As illustrated in FIG. 2, the heat generated, above all, in the spinning unit owing the electric power losses in the motor, and by friction, is transmitted by convection, on the one hand, from the rotor 6 through the hub 7 downwards to the spinning rotor 1 in the direction of arrow 17 and, on the other hand, from the stator 5 into the housing 4 in the direction of the broad-headed radial arrows 18.
The flow directions of the air supplied through the supply pipe 11 are indicated in FIG. 1 by flow lines 19. The cooling air is discharged by the nozzle 10 or a nozzle system against the hub 7 and its flow is divided into two branches, one of which is directed upward and passes through the spacing between the rotor 6 and the stator 5, while the other is conveyed via the by-pass conduits 16 around the stator jacket. The two branches join above the electric motor and the cooling air leaves the housing 4 through the outlet apertures 15 in the cover 14, either immediately into the spinning mill atmosphere, or is recirculated via a pipeline (not shown) back into an air conditioning (cooling and treating) device.
Due to the intense cooling of the hub 7 and the conveying of the cooling air upwards, i.e. opposite the direction of heat flow, a predominant portion of the heat is withdrawn from the spinning rotor 1. In FIG. 1, the apparent change of the direction of heat flow above the spinning chamber 1, relative to that shown in FIG. 2, is indicated by the arrow 17.
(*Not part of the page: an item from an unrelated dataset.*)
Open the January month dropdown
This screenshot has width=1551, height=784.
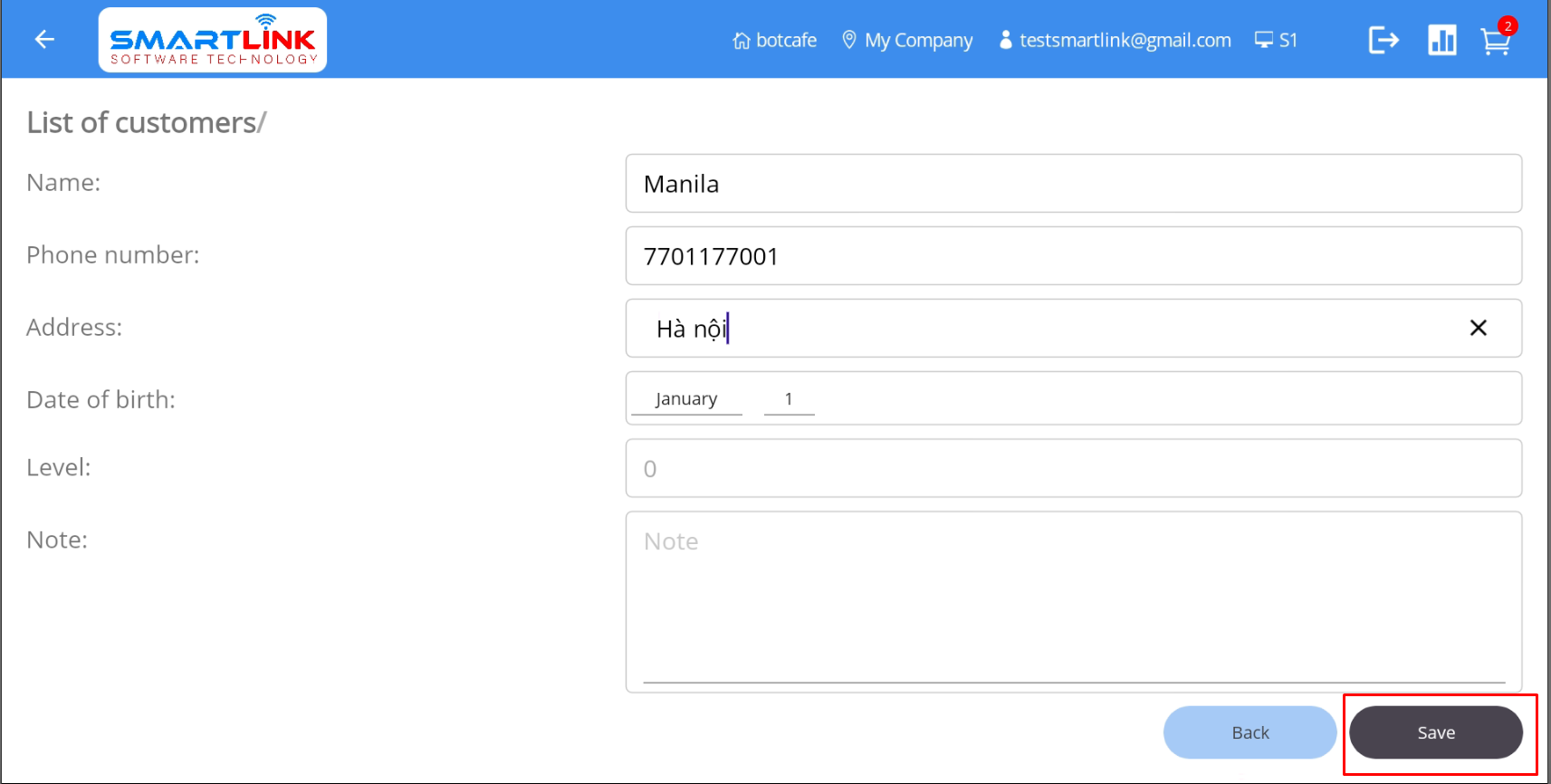pos(686,399)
Both the rotor 6 and the inner surface of the stator 5 are cooled by conveying the air through the spacing between the rotor 6 and the stator 5. Both the outer surface of the stator 5 and the wall of the housing 4 are cooled by conveying the air through the by-pass conduits 16. The cooling air cools the cover 14 at the outlet portion of the housing 4.
It is an advantage of the present invention that the open-end spinning unit is efficiently cooled in those regions where a predominant amount of heat is generated and from which heat intensely travels to the colder regions of the apparatus. Especially advantageous is the conveying of the cooling air in a direction counter to the heat flow.
Although the invention is illustrated and described with reference to one preferred embodiment thereof, it is to be expressly understood that it is in no way limited to the disclosure of such a preferred embodiment, but is capable of numerous modifications within the scope of the appended claims.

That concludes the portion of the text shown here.